● **Exercise input**
-- -- --
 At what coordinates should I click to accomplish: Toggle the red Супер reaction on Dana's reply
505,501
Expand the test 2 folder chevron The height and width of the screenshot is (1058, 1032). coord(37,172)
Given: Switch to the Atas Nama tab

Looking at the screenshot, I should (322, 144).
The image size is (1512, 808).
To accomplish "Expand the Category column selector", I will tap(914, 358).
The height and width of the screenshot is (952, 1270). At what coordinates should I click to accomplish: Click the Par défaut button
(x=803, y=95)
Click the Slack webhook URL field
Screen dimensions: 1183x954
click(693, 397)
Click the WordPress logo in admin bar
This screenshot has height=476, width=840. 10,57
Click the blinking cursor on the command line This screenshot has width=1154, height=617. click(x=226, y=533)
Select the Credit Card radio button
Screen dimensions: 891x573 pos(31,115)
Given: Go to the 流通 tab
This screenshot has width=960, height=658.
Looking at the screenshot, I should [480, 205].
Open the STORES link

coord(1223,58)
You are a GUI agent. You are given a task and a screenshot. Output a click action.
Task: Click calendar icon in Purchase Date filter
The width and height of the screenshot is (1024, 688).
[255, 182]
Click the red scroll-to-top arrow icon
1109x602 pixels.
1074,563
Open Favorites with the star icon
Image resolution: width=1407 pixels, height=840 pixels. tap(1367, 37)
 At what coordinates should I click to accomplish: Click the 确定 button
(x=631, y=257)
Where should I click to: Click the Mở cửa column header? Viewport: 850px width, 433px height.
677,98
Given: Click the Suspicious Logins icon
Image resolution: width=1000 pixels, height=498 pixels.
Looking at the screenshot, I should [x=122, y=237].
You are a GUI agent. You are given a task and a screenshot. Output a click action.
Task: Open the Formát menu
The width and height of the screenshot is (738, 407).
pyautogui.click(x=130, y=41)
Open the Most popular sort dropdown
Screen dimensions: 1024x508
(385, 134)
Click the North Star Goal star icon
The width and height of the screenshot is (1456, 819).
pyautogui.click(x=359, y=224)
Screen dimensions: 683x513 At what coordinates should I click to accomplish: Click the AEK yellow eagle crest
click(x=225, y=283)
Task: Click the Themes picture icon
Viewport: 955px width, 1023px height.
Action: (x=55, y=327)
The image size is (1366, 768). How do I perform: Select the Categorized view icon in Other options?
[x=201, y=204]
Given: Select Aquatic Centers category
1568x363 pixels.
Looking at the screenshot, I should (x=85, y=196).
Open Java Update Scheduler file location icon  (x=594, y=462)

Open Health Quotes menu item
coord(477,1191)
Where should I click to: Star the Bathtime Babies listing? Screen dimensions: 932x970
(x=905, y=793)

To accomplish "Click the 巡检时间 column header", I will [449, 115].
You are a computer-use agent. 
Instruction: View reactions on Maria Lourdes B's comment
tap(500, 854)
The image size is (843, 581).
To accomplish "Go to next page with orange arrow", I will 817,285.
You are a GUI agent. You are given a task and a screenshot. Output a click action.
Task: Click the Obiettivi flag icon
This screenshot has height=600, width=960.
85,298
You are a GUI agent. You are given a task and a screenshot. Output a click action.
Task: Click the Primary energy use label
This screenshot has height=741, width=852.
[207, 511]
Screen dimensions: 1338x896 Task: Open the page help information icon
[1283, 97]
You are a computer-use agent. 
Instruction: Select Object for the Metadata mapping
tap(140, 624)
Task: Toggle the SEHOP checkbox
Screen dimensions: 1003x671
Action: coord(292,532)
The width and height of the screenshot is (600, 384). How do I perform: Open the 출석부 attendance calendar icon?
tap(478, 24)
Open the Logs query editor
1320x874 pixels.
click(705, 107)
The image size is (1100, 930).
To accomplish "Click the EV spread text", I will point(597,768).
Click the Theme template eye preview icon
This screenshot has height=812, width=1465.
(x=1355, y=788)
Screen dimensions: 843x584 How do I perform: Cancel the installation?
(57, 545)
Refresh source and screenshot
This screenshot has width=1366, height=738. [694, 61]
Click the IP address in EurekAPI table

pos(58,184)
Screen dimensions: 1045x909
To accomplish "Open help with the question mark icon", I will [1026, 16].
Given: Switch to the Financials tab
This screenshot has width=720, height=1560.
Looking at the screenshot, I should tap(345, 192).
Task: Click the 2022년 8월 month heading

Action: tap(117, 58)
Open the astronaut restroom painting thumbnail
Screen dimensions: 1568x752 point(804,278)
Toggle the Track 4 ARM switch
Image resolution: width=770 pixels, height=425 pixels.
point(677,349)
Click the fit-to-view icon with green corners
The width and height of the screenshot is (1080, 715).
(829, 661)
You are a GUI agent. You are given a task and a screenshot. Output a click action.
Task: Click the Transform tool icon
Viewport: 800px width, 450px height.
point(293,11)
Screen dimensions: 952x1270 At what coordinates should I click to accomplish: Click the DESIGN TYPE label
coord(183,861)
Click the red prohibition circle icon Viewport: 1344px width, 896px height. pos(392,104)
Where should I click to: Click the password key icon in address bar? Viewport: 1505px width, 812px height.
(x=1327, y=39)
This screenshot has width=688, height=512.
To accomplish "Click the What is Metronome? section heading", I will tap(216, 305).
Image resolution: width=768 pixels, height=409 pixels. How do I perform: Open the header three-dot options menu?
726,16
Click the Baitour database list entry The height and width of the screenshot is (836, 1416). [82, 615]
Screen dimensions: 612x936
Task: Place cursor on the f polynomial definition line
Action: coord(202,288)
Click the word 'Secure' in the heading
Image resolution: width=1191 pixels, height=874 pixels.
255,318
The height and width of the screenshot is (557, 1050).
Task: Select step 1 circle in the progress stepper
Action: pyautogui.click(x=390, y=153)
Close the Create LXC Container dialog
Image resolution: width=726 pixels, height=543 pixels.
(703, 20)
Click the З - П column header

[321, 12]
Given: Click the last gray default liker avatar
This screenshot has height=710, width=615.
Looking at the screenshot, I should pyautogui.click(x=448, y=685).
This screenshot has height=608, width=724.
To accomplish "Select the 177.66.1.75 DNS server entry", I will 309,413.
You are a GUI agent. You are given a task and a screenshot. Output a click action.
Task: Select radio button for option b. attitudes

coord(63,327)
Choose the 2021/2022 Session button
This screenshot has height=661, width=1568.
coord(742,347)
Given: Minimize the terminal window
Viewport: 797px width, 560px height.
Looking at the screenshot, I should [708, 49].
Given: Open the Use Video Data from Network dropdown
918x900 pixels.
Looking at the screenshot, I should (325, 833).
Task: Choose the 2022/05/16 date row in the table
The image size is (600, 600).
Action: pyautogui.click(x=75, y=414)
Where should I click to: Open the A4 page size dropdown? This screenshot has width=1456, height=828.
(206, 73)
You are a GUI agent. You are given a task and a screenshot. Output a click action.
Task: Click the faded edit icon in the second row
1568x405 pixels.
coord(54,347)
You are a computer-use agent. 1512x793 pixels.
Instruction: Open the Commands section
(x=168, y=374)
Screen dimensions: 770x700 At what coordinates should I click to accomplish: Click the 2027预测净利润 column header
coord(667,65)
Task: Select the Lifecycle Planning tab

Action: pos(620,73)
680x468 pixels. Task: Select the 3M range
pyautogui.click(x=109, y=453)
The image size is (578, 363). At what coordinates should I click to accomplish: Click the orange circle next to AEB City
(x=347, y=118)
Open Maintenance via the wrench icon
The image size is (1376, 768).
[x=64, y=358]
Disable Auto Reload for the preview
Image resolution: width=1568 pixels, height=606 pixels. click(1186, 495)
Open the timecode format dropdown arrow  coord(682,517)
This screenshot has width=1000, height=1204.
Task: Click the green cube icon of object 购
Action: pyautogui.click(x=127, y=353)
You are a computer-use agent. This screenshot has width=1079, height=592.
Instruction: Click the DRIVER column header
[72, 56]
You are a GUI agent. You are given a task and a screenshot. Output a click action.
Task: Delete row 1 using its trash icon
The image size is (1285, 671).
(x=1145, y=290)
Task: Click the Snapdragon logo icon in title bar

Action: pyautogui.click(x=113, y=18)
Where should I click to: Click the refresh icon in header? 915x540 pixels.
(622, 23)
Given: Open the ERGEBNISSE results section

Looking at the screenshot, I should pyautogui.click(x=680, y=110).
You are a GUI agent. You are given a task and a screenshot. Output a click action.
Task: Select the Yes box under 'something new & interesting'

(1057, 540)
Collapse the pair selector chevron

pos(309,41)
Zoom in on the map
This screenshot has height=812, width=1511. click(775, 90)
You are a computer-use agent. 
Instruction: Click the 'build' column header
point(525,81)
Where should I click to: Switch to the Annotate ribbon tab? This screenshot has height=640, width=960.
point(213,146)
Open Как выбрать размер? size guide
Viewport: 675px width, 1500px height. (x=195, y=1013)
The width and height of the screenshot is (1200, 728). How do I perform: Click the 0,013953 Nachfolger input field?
-- -- --
● **Work request**
Return only the lines between the one holding "Close the Create LXC Container dialog" and the one holding "You are a computer-use agent. 1512x793", inclusive, exactly as they appear above.

● **Result of the exercise**
Close the Create LXC Container dialog
Image resolution: width=726 pixels, height=543 pixels.
(703, 20)
Click the З - П column header

[321, 12]
Given: Click the last gray default liker avatar
This screenshot has height=710, width=615.
Looking at the screenshot, I should pyautogui.click(x=448, y=685).
This screenshot has height=608, width=724.
To accomplish "Select the 177.66.1.75 DNS server entry", I will 309,413.
You are a GUI agent. You are given a task and a screenshot. Output a click action.
Task: Select radio button for option b. attitudes

coord(63,327)
Choose the 2021/2022 Session button
This screenshot has height=661, width=1568.
coord(742,347)
Given: Minimize the terminal window
Viewport: 797px width, 560px height.
Looking at the screenshot, I should [708, 49].
Given: Open the Use Video Data from Network dropdown
918x900 pixels.
Looking at the screenshot, I should (325, 833).
Task: Choose the 2022/05/16 date row in the table
The image size is (600, 600).
Action: pyautogui.click(x=75, y=414)
Where should I click to: Open the A4 page size dropdown? This screenshot has width=1456, height=828.
(206, 73)
You are a GUI agent. You are given a task and a screenshot. Output a click action.
Task: Click the faded edit icon in the second row
1568x405 pixels.
coord(54,347)
You are a computer-use agent. 1512x793 pixels.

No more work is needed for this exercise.